Wagner Moura caminha por esse labirinto como quem se move dentro de uma ferida. Seu Marcelo, nome de exilado dentro de seu próprio país, é um homem cansado, mas não vencido. Há em seu rosto uma espécie de paciência amarga, de quem entende que fugir é apenas outra forma de resistir. A cidade o cerca com seus becos e suas luzes gastas, como se Recife fosse um corpo antigo que ainda guarda o calor dos que desapareceram.

Kleber faz de cada plano um gesto de resgate. O cinema São Luiz, com suas paredes que respiram histórias, é o centro desse feitiço. Ali, entre o murmúrio dos ventiladores e o pó iluminado, o diretor devolve sentido ao ato de ver. As imagens tornam-se o refúgio de quem que tenta preservar o que o poder insiste em destruir.

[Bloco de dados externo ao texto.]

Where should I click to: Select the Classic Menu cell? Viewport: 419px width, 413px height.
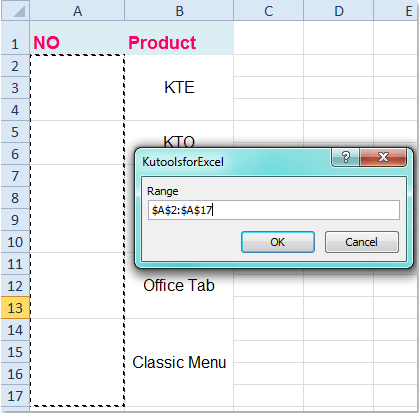click(x=179, y=362)
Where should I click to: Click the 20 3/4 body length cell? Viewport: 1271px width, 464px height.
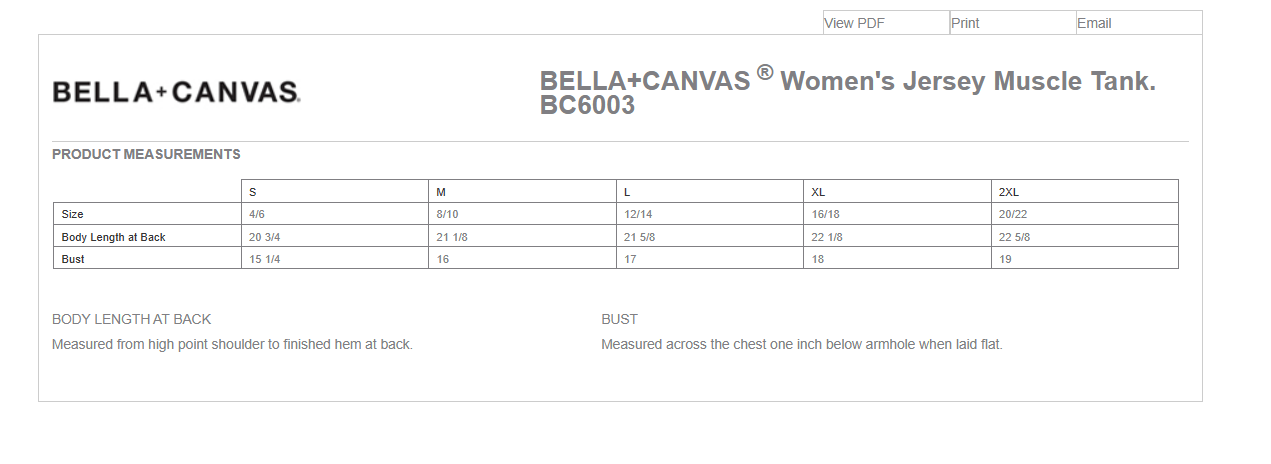point(335,237)
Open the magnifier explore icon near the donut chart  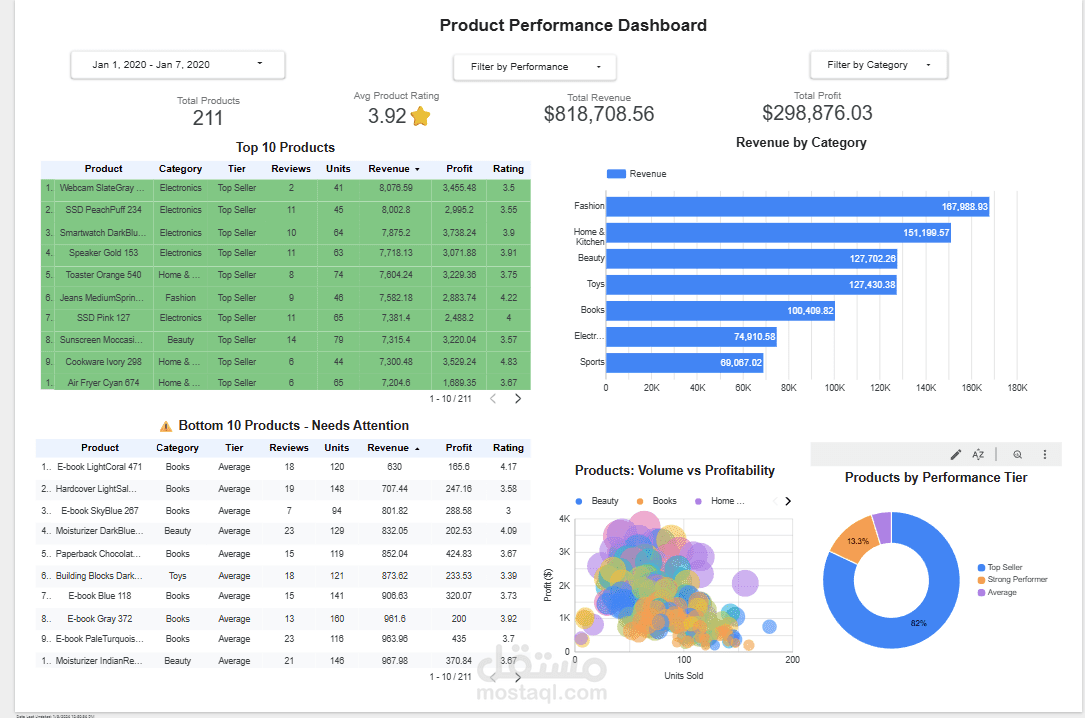coord(1017,454)

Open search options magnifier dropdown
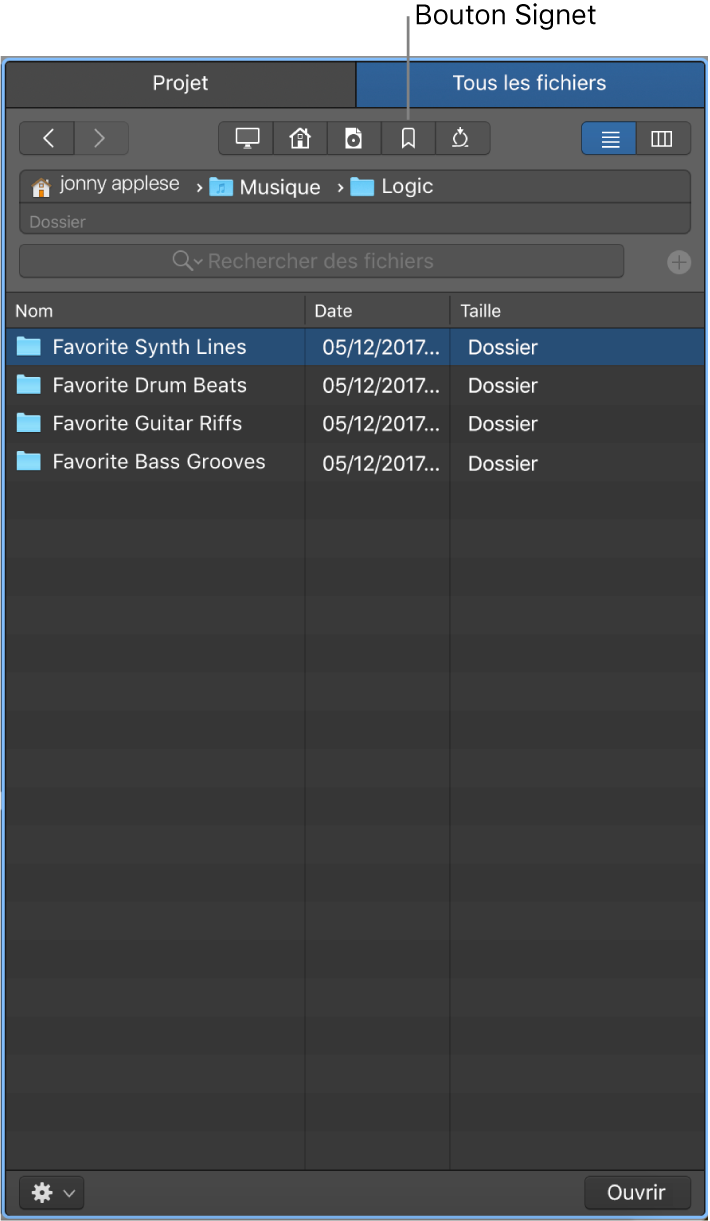(x=186, y=262)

A trama é feita de silêncios. O perigo está sempre próximo, mas raramente visível. O inimigo não usa uniforme. É o próprio ar da época. Documentos somem, vozes se apagam, vidas são corrigidas nos relatórios. Mendonça entende que a violência mais profunda é a que reescreve o passado.

Os personagens orbitam Marcelo como fragmentos de um mesmo naufrágio. Maria Fernanda Cândido, Gabriel Leone, Alice Carvalho e Tânia Maria formam um mosaico de lealdades partidas. Tânia, com sua dona Sebastiana, é a centelha humana do filme. Ri, comenta, intui o perigo, mas não tem poder algum além da palavra. E talvez seja esse o dom do filme: transformar a fala simples de uma senhora fofoqueira em resistência.

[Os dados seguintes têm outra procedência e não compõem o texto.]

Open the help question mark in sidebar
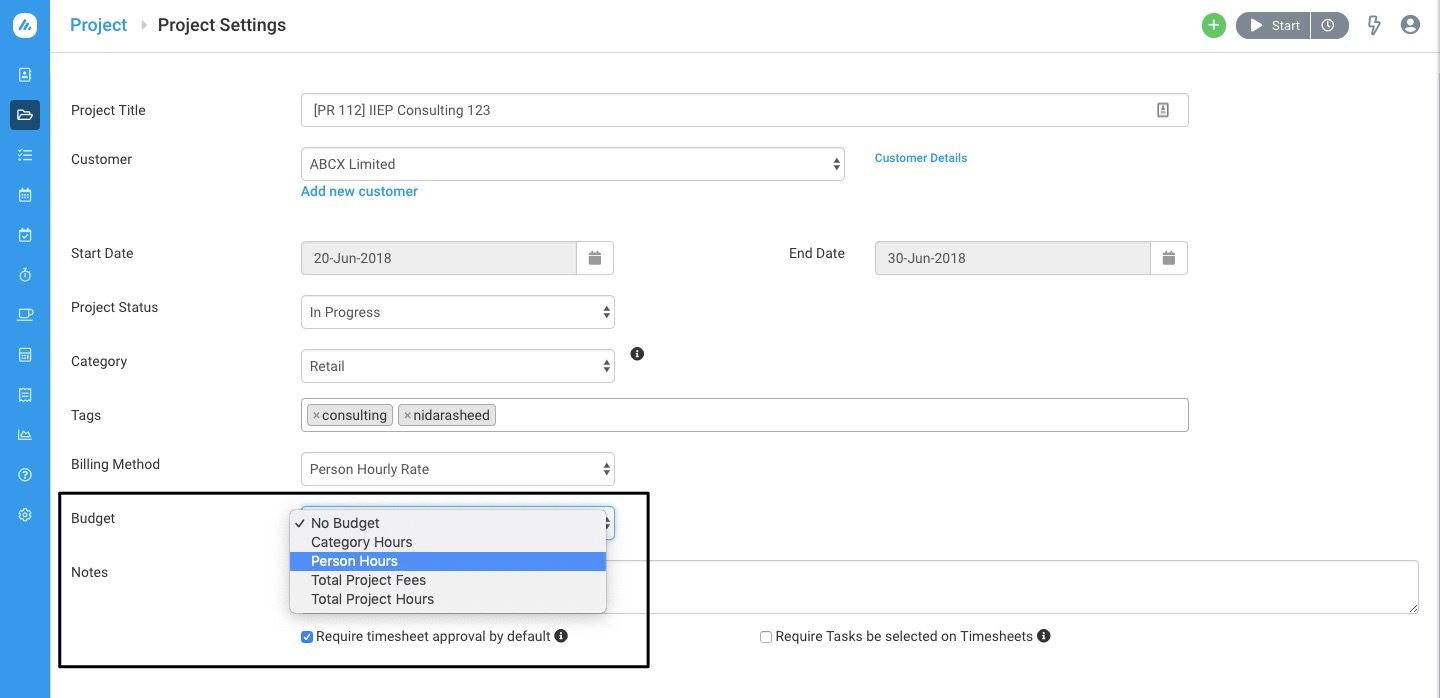 coord(25,475)
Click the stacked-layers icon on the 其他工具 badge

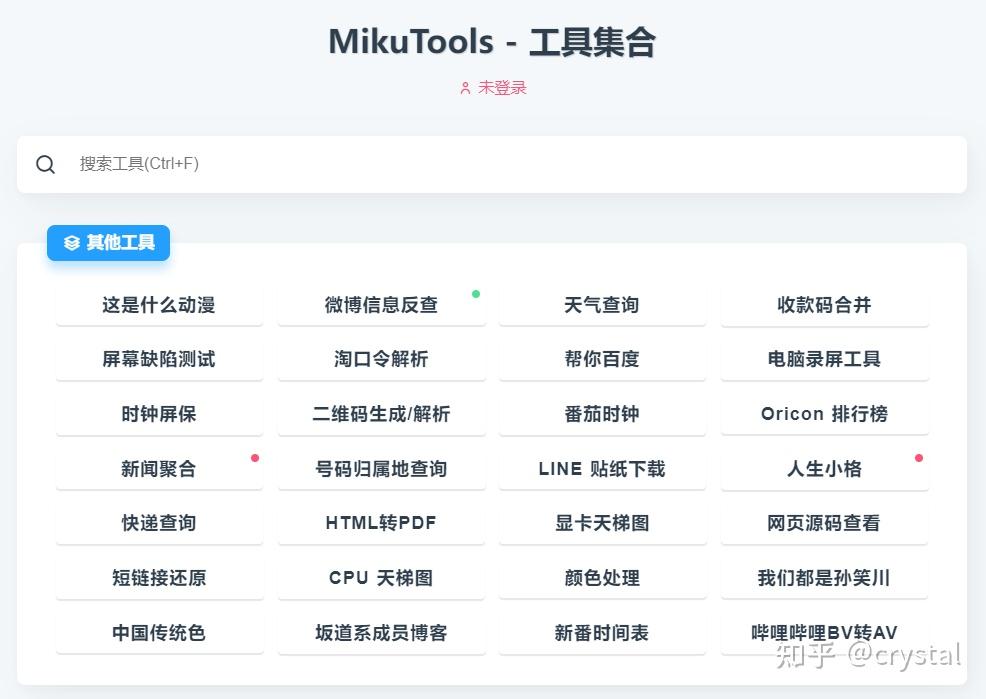click(x=70, y=243)
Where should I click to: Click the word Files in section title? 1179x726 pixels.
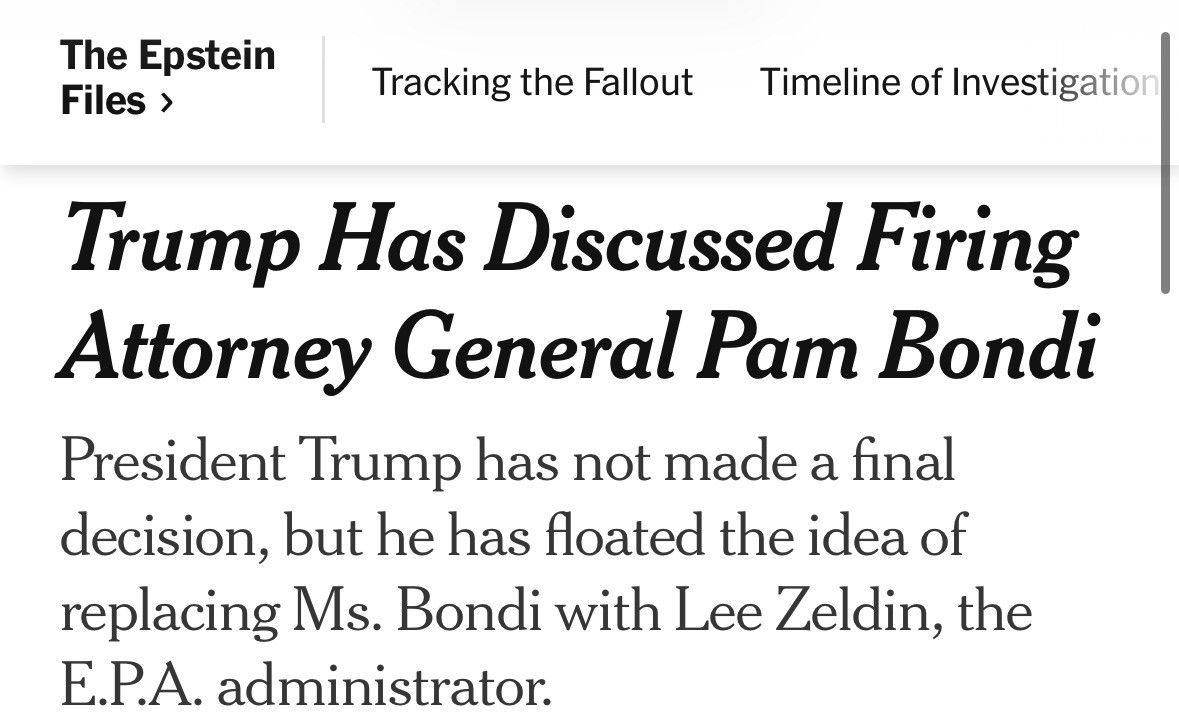click(x=103, y=101)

Nada é dito em excesso. A beleza vem do intervalo entre as frases, do som distante dos passos, do vento que atravessa uma janela aberta. O filme avança com a calma dos que sabem que pressa é privilégio de quem não teme ser apagado. Mendonça filma o Brasil como quem tenta acordar um país adormecido dentro de outro.

O final deixa uma melancolia que não se resolve. Não há vitória nem derrota, apenas o eco de algo que continua. “O Agente Secreto” não fecha suas portas. Permanece em suspensão, como o próprio país que ainda procura entender o que perdeu. E é nesse estado de vigília que o filme se torna necessário.

Kleber Mendonça Filho reafirma que filmar é lembrar. E que lembrar, neste país, é sempre um ato perigoso.

Fabrício Correia é escritor, jornalista e professor universitário. Crítico de cinema, integra a Academia Brasileira de Cinema.